● **What to produce**
Reproduce all of the entries below word for word.

● **Record extracts**

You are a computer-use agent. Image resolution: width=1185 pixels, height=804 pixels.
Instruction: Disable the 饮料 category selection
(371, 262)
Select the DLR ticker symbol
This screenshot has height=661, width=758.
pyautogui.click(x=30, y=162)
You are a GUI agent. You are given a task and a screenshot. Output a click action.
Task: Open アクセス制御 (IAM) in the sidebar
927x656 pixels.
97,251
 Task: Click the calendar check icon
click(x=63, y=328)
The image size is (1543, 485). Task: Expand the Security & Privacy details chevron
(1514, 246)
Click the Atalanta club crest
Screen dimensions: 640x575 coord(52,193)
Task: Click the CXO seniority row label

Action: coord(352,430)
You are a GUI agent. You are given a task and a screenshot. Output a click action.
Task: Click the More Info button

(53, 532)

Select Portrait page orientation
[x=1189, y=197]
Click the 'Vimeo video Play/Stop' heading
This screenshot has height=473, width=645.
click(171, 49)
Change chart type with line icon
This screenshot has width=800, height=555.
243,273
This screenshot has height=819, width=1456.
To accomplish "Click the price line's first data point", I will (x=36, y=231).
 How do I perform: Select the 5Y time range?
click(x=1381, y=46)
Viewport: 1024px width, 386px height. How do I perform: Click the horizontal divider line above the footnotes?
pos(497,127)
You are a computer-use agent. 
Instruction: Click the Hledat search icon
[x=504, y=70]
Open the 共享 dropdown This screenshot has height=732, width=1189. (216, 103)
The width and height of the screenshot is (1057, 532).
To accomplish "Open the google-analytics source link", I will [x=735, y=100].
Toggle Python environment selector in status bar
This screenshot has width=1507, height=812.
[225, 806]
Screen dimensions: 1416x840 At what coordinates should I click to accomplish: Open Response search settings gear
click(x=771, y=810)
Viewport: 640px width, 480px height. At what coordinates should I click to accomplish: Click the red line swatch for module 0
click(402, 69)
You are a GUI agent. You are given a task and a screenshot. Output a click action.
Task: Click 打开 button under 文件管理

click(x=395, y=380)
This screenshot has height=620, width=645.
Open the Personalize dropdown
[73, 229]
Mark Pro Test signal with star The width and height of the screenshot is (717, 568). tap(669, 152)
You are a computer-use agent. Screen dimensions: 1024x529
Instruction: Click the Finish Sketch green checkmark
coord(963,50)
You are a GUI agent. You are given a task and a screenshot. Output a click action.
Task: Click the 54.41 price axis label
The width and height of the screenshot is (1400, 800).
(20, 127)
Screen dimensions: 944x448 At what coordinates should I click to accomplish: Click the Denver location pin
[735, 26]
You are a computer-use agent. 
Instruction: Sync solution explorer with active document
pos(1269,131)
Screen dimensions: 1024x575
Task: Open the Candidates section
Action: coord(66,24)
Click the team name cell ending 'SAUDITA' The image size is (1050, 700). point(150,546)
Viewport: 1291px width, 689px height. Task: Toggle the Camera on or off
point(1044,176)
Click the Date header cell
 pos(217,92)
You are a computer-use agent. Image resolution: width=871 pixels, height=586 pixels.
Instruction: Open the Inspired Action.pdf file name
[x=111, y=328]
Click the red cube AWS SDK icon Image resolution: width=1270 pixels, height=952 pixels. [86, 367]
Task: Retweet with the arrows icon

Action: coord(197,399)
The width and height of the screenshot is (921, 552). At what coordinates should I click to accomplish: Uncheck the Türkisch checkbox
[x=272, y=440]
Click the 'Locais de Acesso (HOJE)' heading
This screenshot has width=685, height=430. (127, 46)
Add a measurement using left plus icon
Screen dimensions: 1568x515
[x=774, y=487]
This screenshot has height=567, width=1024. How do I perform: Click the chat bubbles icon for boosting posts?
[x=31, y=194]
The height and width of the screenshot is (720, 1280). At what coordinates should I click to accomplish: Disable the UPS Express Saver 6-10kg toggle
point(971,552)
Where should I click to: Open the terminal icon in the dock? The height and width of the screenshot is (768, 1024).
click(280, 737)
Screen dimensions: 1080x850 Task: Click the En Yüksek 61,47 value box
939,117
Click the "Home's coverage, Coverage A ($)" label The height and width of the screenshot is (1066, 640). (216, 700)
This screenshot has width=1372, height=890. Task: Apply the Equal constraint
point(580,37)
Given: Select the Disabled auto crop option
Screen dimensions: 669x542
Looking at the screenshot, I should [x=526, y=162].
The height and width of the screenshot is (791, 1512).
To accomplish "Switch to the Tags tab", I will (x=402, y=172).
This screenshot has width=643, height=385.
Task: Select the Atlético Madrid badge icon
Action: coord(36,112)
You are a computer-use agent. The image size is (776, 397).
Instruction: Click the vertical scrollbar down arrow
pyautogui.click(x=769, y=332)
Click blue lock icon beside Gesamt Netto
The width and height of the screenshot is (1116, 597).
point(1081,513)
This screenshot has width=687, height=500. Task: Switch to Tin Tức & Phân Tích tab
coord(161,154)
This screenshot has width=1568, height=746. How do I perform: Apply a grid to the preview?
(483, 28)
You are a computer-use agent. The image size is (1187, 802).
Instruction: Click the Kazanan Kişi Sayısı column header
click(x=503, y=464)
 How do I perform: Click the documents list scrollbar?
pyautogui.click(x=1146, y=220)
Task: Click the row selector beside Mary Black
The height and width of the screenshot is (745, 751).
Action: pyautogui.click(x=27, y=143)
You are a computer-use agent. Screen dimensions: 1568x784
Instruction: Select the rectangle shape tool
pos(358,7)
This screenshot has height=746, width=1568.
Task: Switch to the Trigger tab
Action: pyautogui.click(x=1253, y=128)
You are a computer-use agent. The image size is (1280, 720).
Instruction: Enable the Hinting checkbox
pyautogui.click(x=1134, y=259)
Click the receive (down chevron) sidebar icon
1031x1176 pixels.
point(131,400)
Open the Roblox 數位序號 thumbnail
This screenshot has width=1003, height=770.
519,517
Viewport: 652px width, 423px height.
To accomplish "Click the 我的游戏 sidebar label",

● **Result for this exercise**
You are a computer-use agent. Image resolution: width=1185 pixels, height=804 pixels.
Instruction: Disable the 饮料 category selection
(371, 262)
Select the DLR ticker symbol
This screenshot has height=661, width=758.
pyautogui.click(x=30, y=162)
You are a GUI agent. You are given a task and a screenshot. Output a click action.
Task: Open アクセス制御 (IAM) in the sidebar
927x656 pixels.
97,251
 Task: Click the calendar check icon
click(x=63, y=328)
The image size is (1543, 485). Task: Expand the Security & Privacy details chevron
(1514, 246)
Click the Atalanta club crest
Screen dimensions: 640x575 coord(52,193)
Task: Click the CXO seniority row label

Action: coord(352,430)
You are a GUI agent. You are given a task and a screenshot. Output a click action.
Task: Click the More Info button

(53, 532)

Select Portrait page orientation
[x=1189, y=197]
Click the 'Vimeo video Play/Stop' heading
This screenshot has height=473, width=645.
click(171, 49)
Change chart type with line icon
This screenshot has width=800, height=555.
243,273
This screenshot has height=819, width=1456.
To accomplish "Click the price line's first data point", I will (x=36, y=231).
 How do I perform: Select the 5Y time range?
click(x=1381, y=46)
Viewport: 1024px width, 386px height. How do I perform: Click the horizontal divider line above the footnotes?
pos(497,127)
You are a computer-use agent. 
Instruction: Click the Hledat search icon
[x=504, y=70]
Open the 共享 dropdown This screenshot has height=732, width=1189. (216, 103)
The width and height of the screenshot is (1057, 532).
To accomplish "Open the google-analytics source link", I will [x=735, y=100].
Toggle Python environment selector in status bar
This screenshot has width=1507, height=812.
[225, 806]
Screen dimensions: 1416x840 At what coordinates should I click to accomplish: Open Response search settings gear
click(x=771, y=810)
Viewport: 640px width, 480px height. At what coordinates should I click to accomplish: Click the red line swatch for module 0
click(402, 69)
You are a GUI agent. You are given a task and a screenshot. Output a click action.
Task: Click 打开 button under 文件管理

click(x=395, y=380)
This screenshot has height=620, width=645.
Open the Personalize dropdown
[73, 229]
Mark Pro Test signal with star The width and height of the screenshot is (717, 568). tap(669, 152)
You are a computer-use agent. Screen dimensions: 1024x529
Instruction: Click the Finish Sketch green checkmark
coord(963,50)
You are a GUI agent. You are given a task and a screenshot. Output a click action.
Task: Click the 54.41 price axis label
The width and height of the screenshot is (1400, 800).
(20, 127)
Screen dimensions: 944x448 At what coordinates should I click to accomplish: Click the Denver location pin
[735, 26]
You are a computer-use agent. 
Instruction: Sync solution explorer with active document
pos(1269,131)
Screen dimensions: 1024x575
Task: Open the Candidates section
Action: coord(66,24)
Click the team name cell ending 'SAUDITA' The image size is (1050, 700). point(150,546)
Viewport: 1291px width, 689px height. Task: Toggle the Camera on or off
point(1044,176)
Click the Date header cell
 pos(217,92)
You are a computer-use agent. Image resolution: width=871 pixels, height=586 pixels.
Instruction: Open the Inspired Action.pdf file name
[x=111, y=328]
Click the red cube AWS SDK icon Image resolution: width=1270 pixels, height=952 pixels. [86, 367]
Task: Retweet with the arrows icon

Action: coord(197,399)
The width and height of the screenshot is (921, 552). At what coordinates should I click to accomplish: Uncheck the Türkisch checkbox
[x=272, y=440]
Click the 'Locais de Acesso (HOJE)' heading
This screenshot has width=685, height=430. (127, 46)
Add a measurement using left plus icon
Screen dimensions: 1568x515
[x=774, y=487]
This screenshot has height=567, width=1024. How do I perform: Click the chat bubbles icon for boosting posts?
[x=31, y=194]
The height and width of the screenshot is (720, 1280). At what coordinates should I click to accomplish: Disable the UPS Express Saver 6-10kg toggle
point(971,552)
Where should I click to: Open the terminal icon in the dock? The height and width of the screenshot is (768, 1024).
click(280, 737)
Screen dimensions: 1080x850 Task: Click the En Yüksek 61,47 value box
939,117
Click the "Home's coverage, Coverage A ($)" label The height and width of the screenshot is (1066, 640). (216, 700)
This screenshot has width=1372, height=890. Task: Apply the Equal constraint
point(580,37)
Given: Select the Disabled auto crop option
Screen dimensions: 669x542
Looking at the screenshot, I should [x=526, y=162].
The height and width of the screenshot is (791, 1512).
To accomplish "Switch to the Tags tab", I will (x=402, y=172).
This screenshot has width=643, height=385.
Task: Select the Atlético Madrid badge icon
Action: coord(36,112)
You are a computer-use agent. The image size is (776, 397).
Instruction: Click the vertical scrollbar down arrow
pyautogui.click(x=769, y=332)
Click blue lock icon beside Gesamt Netto
The width and height of the screenshot is (1116, 597).
point(1081,513)
This screenshot has width=687, height=500. Task: Switch to Tin Tức & Phân Tích tab
coord(161,154)
This screenshot has width=1568, height=746. How do I perform: Apply a grid to the preview?
(483, 28)
You are a computer-use agent. The image size is (1187, 802).
Instruction: Click the Kazanan Kişi Sayısı column header
click(x=503, y=464)
 How do I perform: Click the documents list scrollbar?
pyautogui.click(x=1146, y=220)
Task: Click the row selector beside Mary Black
The height and width of the screenshot is (745, 751).
Action: pyautogui.click(x=27, y=143)
You are a computer-use agent. Screen dimensions: 1568x784
Instruction: Select the rectangle shape tool
pos(358,7)
This screenshot has height=746, width=1568.
Task: Switch to the Trigger tab
Action: pyautogui.click(x=1253, y=128)
You are a computer-use agent. The image size is (1280, 720).
Instruction: Enable the Hinting checkbox
pyautogui.click(x=1134, y=259)
Click the receive (down chevron) sidebar icon
1031x1176 pixels.
point(131,400)
Open the Roblox 數位序號 thumbnail
This screenshot has width=1003, height=770.
519,517
Viewport: 652px width, 423px height.
To accomplish "Click the 我的游戏 sidebar label",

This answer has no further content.